**GOAL:** Convert every line of the entries below into a JSON list of strings, one string per line, skipping blank lines.

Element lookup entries

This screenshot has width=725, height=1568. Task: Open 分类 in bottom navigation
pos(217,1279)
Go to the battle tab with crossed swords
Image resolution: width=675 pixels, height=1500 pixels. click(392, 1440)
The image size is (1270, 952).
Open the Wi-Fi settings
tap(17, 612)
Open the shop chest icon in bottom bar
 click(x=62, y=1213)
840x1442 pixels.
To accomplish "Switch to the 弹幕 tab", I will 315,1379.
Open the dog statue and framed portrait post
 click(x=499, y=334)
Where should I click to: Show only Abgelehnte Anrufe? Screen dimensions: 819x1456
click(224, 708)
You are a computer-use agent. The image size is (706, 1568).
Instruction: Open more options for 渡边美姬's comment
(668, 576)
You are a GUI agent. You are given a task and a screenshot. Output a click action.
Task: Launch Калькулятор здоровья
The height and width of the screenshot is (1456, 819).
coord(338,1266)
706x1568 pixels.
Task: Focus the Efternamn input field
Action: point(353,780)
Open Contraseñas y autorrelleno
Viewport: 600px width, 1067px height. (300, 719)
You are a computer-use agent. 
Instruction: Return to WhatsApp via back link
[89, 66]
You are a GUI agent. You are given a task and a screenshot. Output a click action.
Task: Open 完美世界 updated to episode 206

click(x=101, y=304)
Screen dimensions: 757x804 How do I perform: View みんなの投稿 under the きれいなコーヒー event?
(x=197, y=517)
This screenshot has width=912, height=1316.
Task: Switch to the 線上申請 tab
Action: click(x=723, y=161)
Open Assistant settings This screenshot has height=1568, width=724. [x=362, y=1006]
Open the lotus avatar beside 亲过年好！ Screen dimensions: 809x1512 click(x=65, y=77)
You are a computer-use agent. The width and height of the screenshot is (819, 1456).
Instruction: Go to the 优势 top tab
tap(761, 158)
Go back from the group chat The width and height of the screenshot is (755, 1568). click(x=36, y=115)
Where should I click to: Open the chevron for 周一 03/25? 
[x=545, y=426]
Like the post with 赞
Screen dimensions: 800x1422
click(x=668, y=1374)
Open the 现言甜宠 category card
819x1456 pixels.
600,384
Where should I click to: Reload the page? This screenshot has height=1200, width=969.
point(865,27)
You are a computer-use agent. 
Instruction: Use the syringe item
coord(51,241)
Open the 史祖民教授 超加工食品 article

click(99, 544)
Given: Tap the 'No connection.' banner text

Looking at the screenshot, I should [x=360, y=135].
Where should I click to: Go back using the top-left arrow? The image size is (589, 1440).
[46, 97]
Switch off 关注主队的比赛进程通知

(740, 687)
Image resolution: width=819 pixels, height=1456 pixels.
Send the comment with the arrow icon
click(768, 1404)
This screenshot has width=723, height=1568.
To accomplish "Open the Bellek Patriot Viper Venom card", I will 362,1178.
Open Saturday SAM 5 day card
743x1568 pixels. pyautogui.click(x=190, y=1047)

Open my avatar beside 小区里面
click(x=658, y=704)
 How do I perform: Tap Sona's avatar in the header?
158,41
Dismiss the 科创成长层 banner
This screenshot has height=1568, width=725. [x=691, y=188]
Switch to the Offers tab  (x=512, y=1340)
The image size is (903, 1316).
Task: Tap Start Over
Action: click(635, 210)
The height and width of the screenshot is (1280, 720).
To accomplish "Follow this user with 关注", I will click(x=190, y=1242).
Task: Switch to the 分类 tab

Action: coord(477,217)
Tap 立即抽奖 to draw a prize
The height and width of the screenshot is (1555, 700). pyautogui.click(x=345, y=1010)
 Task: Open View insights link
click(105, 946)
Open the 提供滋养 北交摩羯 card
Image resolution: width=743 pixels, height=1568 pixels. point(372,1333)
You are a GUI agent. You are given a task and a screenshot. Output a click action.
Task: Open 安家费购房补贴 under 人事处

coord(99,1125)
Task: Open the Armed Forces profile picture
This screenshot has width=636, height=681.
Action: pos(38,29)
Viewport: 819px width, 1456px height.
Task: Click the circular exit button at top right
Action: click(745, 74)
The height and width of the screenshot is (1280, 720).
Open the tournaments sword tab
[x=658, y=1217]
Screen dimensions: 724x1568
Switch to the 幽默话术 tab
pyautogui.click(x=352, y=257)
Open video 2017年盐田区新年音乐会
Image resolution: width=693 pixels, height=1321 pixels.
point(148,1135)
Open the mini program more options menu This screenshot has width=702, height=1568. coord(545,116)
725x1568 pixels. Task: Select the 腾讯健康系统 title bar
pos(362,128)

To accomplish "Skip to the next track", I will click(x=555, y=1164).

**OUTPUT OF THE EXERCISE:**
[
  "This screenshot has width=725, height=1568. Task: Open 分类 in bottom navigation",
  "pos(217,1279)",
  "Go to the battle tab with crossed swords",
  "Image resolution: width=675 pixels, height=1500 pixels. click(392, 1440)",
  "The image size is (1270, 952).",
  "Open the Wi-Fi settings",
  "tap(17, 612)",
  "Open the shop chest icon in bottom bar",
  " click(x=62, y=1213)",
  "840x1442 pixels.",
  "To accomplish \"Switch to the 弹幕 tab\", I will 315,1379.",
  "Open the dog statue and framed portrait post",
  " click(x=499, y=334)",
  "Where should I click to: Show only Abgelehnte Anrufe? Screen dimensions: 819x1456",
  "click(224, 708)",
  "You are a computer-use agent. The image size is (706, 1568).",
  "Instruction: Open more options for 渡边美姬's comment",
  "(668, 576)",
  "You are a GUI agent. You are given a task and a screenshot. Output a click action.",
  "Task: Launch Калькулятор здоровья",
  "The height and width of the screenshot is (1456, 819).",
  "coord(338,1266)",
  "706x1568 pixels.",
  "Task: Focus the Efternamn input field",
  "Action: point(353,780)",
  "Open Contraseñas y autorrelleno",
  "Viewport: 600px width, 1067px height. (300, 719)",
  "You are a computer-use agent. ",
  "Instruction: Return to WhatsApp via back link",
  "[89, 66]",
  "You are a GUI agent. You are given a task and a screenshot. Output a click action.",
  "Task: Open 完美世界 updated to episode 206",
  "click(x=101, y=304)",
  "Screen dimensions: 757x804 How do I perform: View みんなの投稿 under the きれいなコーヒー event?",
  "(x=197, y=517)",
  "This screenshot has width=912, height=1316.",
  "Task: Switch to the 線上申請 tab",
  "Action: click(x=723, y=161)",
  "Open Assistant settings This screenshot has height=1568, width=724. [x=362, y=1006]",
  "Open the lotus avatar beside 亲过年好！ Screen dimensions: 809x1512 click(x=65, y=77)",
  "You are a computer-use agent. The width and height of the screenshot is (819, 1456).",
  "Instruction: Go to the 优势 top tab",
  "tap(761, 158)",
  "Go back from the group chat The width and height of the screenshot is (755, 1568). click(x=36, y=115)",
  "Where should I click to: Open the chevron for 周一 03/25? ",
  "[x=545, y=426]",
  "Like the post with 赞",
  "Screen dimensions: 800x1422",
  "click(x=668, y=1374)",
  "Open the 现言甜宠 category card",
  "819x1456 pixels.",
  "600,384",
  "Where should I click to: Reload the page? This screenshot has height=1200, width=969.",
  "point(865,27)",
  "You are a computer-use agent. ",
  "Instruction: Use the syringe item",
  "coord(51,241)",
  "Open the 史祖民教授 超加工食品 article",
  "click(99, 544)",
  "Given: Tap the 'No connection.' banner text",
  "Looking at the screenshot, I should [x=360, y=135].",
  "Where should I click to: Go back using the top-left arrow? The image size is (589, 1440).",
  "[46, 97]",
  "Switch off 关注主队的比赛进程通知",
  "(740, 687)",
  "Image resolution: width=819 pixels, height=1456 pixels.",
  "Send the comment with the arrow icon",
  "click(768, 1404)",
  "This screenshot has width=723, height=1568.",
  "To accomplish \"Open the Bellek Patriot Viper Venom card\", I will 362,1178.",
  "Open Saturday SAM 5 day card",
  "743x1568 pixels. pyautogui.click(x=190, y=1047)",
  "Open my avatar beside 小区里面",
  "click(x=658, y=704)",
  " How do I perform: Tap Sona's avatar in the header?",
  "158,41",
  "Dismiss the 科创成长层 banner",
  "This screenshot has height=1568, width=725. [x=691, y=188]",
  "Switch to the Offers tab  (x=512, y=1340)",
  "The image size is (903, 1316).",
  "Task: Tap Start Over",
  "Action: click(635, 210)",
  "The height and width of the screenshot is (1280, 720).",
  "To accomplish \"Follow this user with 关注\", I will click(x=190, y=1242).",
  "Task: Switch to the 分类 tab",
  "Action: coord(477,217)",
  "Tap 立即抽奖 to draw a prize",
  "The height and width of the screenshot is (1555, 700). pyautogui.click(x=345, y=1010)",
  " Task: Open View insights link",
  "click(105, 946)",
  "Open the 提供滋养 北交摩羯 card",
  "Image resolution: width=743 pixels, height=1568 pixels. point(372,1333)",
  "You are a GUI agent. You are given a task and a screenshot. Output a click action.",
  "Task: Open 安家费购房补贴 under 人事处",
  "coord(99,1125)",
  "Task: Open the Armed Forces profile picture",
  "This screenshot has width=636, height=681.",
  "Action: pos(38,29)",
  "Viewport: 819px width, 1456px height.",
  "Task: Click the circular exit button at top right",
  "Action: click(745, 74)",
  "The height and width of the screenshot is (1280, 720).",
  "Open the tournaments sword tab",
  "[x=658, y=1217]",
  "Screen dimensions: 724x1568",
  "Switch to the 幽默话术 tab",
  "pyautogui.click(x=352, y=257)",
  "Open video 2017年盐田区新年音乐会",
  "Image resolution: width=693 pixels, height=1321 pixels.",
  "point(148,1135)",
  "Open the mini program more options menu This screenshot has width=702, height=1568. coord(545,116)",
  "725x1568 pixels. Task: Select the 腾讯健康系统 title bar",
  "pos(362,128)",
  "To accomplish \"Skip to the next track\", I will click(x=555, y=1164)."
]